TASK DESCRIPTION: Each record below must be retyped exactly, with nothing left out.

(Collected data entries)
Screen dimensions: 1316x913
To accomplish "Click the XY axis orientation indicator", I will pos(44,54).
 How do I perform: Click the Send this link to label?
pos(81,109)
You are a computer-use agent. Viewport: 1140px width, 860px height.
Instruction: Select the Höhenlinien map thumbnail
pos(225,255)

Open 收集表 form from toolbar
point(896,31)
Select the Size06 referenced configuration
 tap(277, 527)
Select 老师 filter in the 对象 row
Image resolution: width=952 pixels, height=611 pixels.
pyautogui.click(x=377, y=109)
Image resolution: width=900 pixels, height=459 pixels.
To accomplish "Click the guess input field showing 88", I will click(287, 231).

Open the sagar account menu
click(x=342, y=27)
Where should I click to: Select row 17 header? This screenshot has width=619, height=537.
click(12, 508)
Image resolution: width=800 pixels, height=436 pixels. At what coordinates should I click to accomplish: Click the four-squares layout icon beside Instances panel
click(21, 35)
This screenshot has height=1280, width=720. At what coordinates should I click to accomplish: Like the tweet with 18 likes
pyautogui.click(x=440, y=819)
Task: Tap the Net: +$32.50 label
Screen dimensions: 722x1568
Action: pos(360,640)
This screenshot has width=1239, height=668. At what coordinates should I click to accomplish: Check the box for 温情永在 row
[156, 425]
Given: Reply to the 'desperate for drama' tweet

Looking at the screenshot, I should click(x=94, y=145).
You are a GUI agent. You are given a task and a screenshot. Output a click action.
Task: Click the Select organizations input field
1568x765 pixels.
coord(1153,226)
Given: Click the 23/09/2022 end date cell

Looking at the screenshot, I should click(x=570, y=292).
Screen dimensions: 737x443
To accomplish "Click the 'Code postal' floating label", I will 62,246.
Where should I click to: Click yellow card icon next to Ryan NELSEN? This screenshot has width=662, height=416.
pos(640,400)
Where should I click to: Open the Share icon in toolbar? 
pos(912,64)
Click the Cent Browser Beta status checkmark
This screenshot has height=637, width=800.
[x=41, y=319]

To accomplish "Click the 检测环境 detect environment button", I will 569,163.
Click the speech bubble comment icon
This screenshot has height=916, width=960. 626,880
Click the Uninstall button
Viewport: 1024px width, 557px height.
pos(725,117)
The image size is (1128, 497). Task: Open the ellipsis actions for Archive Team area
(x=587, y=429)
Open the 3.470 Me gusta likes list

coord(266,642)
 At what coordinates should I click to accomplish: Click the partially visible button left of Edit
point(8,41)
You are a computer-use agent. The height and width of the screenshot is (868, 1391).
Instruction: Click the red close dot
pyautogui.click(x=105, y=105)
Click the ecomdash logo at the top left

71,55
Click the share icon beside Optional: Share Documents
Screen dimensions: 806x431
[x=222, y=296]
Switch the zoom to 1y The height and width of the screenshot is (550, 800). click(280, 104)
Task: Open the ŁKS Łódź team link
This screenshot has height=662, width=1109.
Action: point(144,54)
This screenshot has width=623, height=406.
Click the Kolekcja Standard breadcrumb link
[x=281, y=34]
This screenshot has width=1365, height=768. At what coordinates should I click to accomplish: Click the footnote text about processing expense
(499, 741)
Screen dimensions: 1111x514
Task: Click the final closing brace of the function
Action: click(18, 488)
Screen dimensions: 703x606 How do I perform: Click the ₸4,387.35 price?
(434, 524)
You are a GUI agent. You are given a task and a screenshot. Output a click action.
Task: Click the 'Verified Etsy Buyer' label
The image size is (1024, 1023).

FINISHED EXERCISE:
Screen dimensions: 1316x913
To accomplish "Click the XY axis orientation indicator", I will pos(44,54).
 How do I perform: Click the Send this link to label?
pos(81,109)
You are a computer-use agent. Viewport: 1140px width, 860px height.
Instruction: Select the Höhenlinien map thumbnail
pos(225,255)

Open 收集表 form from toolbar
point(896,31)
Select the Size06 referenced configuration
 tap(277, 527)
Select 老师 filter in the 对象 row
Image resolution: width=952 pixels, height=611 pixels.
pyautogui.click(x=377, y=109)
Image resolution: width=900 pixels, height=459 pixels.
To accomplish "Click the guess input field showing 88", I will click(287, 231).

Open the sagar account menu
click(x=342, y=27)
Where should I click to: Select row 17 header? This screenshot has width=619, height=537.
click(12, 508)
Image resolution: width=800 pixels, height=436 pixels. At what coordinates should I click to accomplish: Click the four-squares layout icon beside Instances panel
click(21, 35)
This screenshot has height=1280, width=720. At what coordinates should I click to accomplish: Like the tweet with 18 likes
pyautogui.click(x=440, y=819)
Task: Tap the Net: +$32.50 label
Screen dimensions: 722x1568
Action: pos(360,640)
This screenshot has width=1239, height=668. At what coordinates should I click to accomplish: Check the box for 温情永在 row
[156, 425]
Given: Reply to the 'desperate for drama' tweet

Looking at the screenshot, I should click(x=94, y=145).
You are a GUI agent. You are given a task and a screenshot. Output a click action.
Task: Click the Select organizations input field
1568x765 pixels.
coord(1153,226)
Given: Click the 23/09/2022 end date cell

Looking at the screenshot, I should click(x=570, y=292).
Screen dimensions: 737x443
To accomplish "Click the 'Code postal' floating label", I will 62,246.
Where should I click to: Click yellow card icon next to Ryan NELSEN? This screenshot has width=662, height=416.
pos(640,400)
Where should I click to: Open the Share icon in toolbar? 
pos(912,64)
Click the Cent Browser Beta status checkmark
This screenshot has height=637, width=800.
[x=41, y=319]

To accomplish "Click the 检测环境 detect environment button", I will 569,163.
Click the speech bubble comment icon
This screenshot has height=916, width=960. 626,880
Click the Uninstall button
Viewport: 1024px width, 557px height.
pos(725,117)
The image size is (1128, 497). Task: Open the ellipsis actions for Archive Team area
(x=587, y=429)
Open the 3.470 Me gusta likes list

coord(266,642)
 At what coordinates should I click to accomplish: Click the partially visible button left of Edit
point(8,41)
You are a computer-use agent. The height and width of the screenshot is (868, 1391).
Instruction: Click the red close dot
pyautogui.click(x=105, y=105)
Click the ecomdash logo at the top left

71,55
Click the share icon beside Optional: Share Documents
Screen dimensions: 806x431
[x=222, y=296]
Switch the zoom to 1y The height and width of the screenshot is (550, 800). click(280, 104)
Task: Open the ŁKS Łódź team link
This screenshot has height=662, width=1109.
Action: point(144,54)
This screenshot has width=623, height=406.
Click the Kolekcja Standard breadcrumb link
[x=281, y=34]
This screenshot has width=1365, height=768. At what coordinates should I click to accomplish: Click the footnote text about processing expense
(499, 741)
Screen dimensions: 1111x514
Task: Click the final closing brace of the function
Action: click(18, 488)
Screen dimensions: 703x606 How do I perform: Click the ₸4,387.35 price?
(434, 524)
You are a GUI agent. You are given a task and a screenshot. Output a click action.
Task: Click the 'Verified Etsy Buyer' label
The image size is (1024, 1023).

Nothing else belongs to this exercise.